Wadi Rababa Menjadi Target Yahudisasi dan Permukiman di Al-Quds

Seorang Relawan Indonesia di Palestina, Von Edison Alouisci, mengungkapkan, penjajah Israel berusaha untuk mendapatkan kendali atas Wadi Rababa dengan melaksanakan proyek dan rencana ekspansi permukiman Yahudi.

Proyek yang paling menonjol belakangan ini adalah proyek “Jembatan Gantung”. “Dimulai dari kampung Al-Tsauri, melalui kampung Wadi Rababa, hingga ke daerah Nabi Dawud,” ungkap Von Edison Alouisci.

Di samping pekerjaan lain di tanah kampung tersebut untuk mengubahnya menjadi “jalan dan taman taurat”, ditambah lagi dengan membuat kuburan palsu di beberapa bagian lainnya dari kampung tersebut.

Seorang pakar urusan al-Quds, Nasser Al-Hidmi, menegaskan, Wadi Rababa itu merupakan perpanjangan dari daerah Silwan yang berada dekat dengan Masjid Al-Aqsha.

Dalam pernyataan khusus kepada Pusat Informasi Palestina, Al-Hidmi menyatakan bahwa penjajah Israel sedang fokus menarget Lembah Rababa. Karena daerah tersebut dekat dengan Masjid Al-Aqsha dan dianggap sebagai sisi yang agak lemah.

Ia menjelaskan, banyak tanah di daerah Wadi Rababa kepemilikannya tidak jelas, dan bukti kepemilikan tidak sesuai dengan yang semestinya.

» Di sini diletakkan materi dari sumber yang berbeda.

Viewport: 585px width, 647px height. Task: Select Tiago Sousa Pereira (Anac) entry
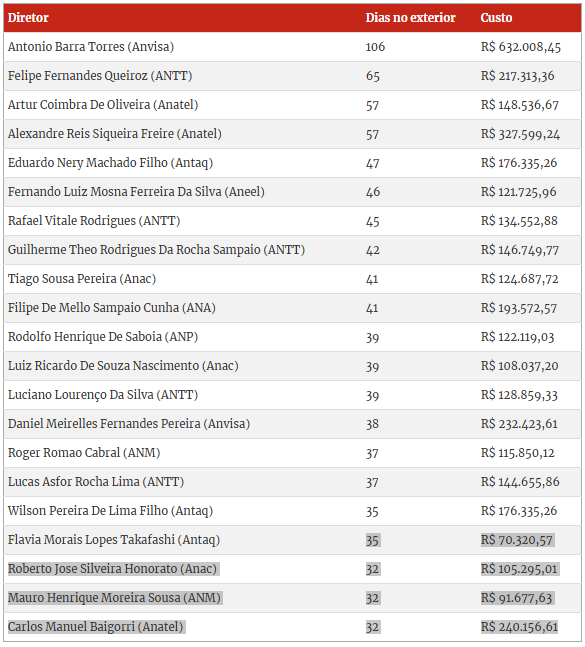coord(82,279)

Karena itu penjajah Israel menarget dengan memintar agar masyarakat di kampung itu membuktikan kepemilikan mereka.

Al-Hidmi menyatakan, jika warga tidak bisa membuktikan kepemilikan atau tidak terdaftar secara resmi, maka dikonversi dari tanah pendudukan menjadi tanah yang dianggap sebagai “properti tanpa pemilik”.

Yang pada gilirannya, bisa dialihkan kepemilikannya ke organisasi permukiman Yahudi untuk pembangunan permukiman.

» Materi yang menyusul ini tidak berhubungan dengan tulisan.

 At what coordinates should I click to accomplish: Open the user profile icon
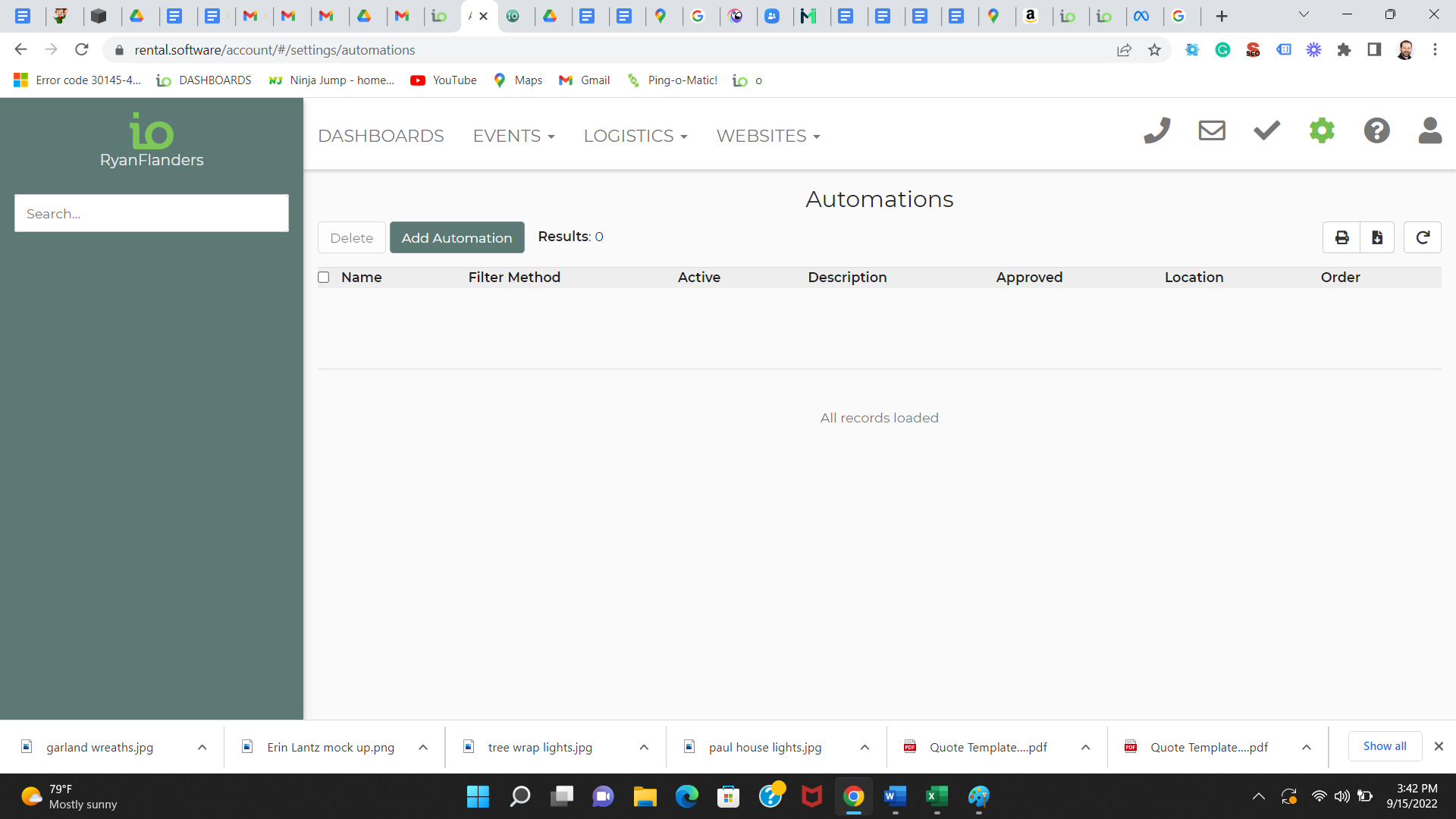pos(1429,131)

Ia menekankan, penjajah Israel ingin masuk melalui sisi ini untuk menembus perkampungan al-Quds dan memecah-mecahnya melalui koloni-koloni permukiman yang dihuni oleh para pemukim ekstrim Yahudi untuk menguasai kota al-Quds dan mencegah komunitas-komunitas warga al-Quds terintegrasi dan saling terhubung.

Kampung ini dinamakan Wadi Rababa, karena bagian atasnya sempit dan bagian bawahnya berkembang melebar secara bertahap, seperti alat musik Arab kuno “Rababa”. Pemberian nama tersebut termasuk baru, dibandingkan dengan penamaan lama.

Dulu, di periode Kanaan, lembah ini disebut dengan “Jai Hinom”, artinya adalah “Lembah Neraka”. Sementara itu orang-orang tua penduduk al-Quds, menyebutnya dengan nama “Tanah Tak Bertuan”, karena merupakan garis pemisah antara bagian timur dan barat kota.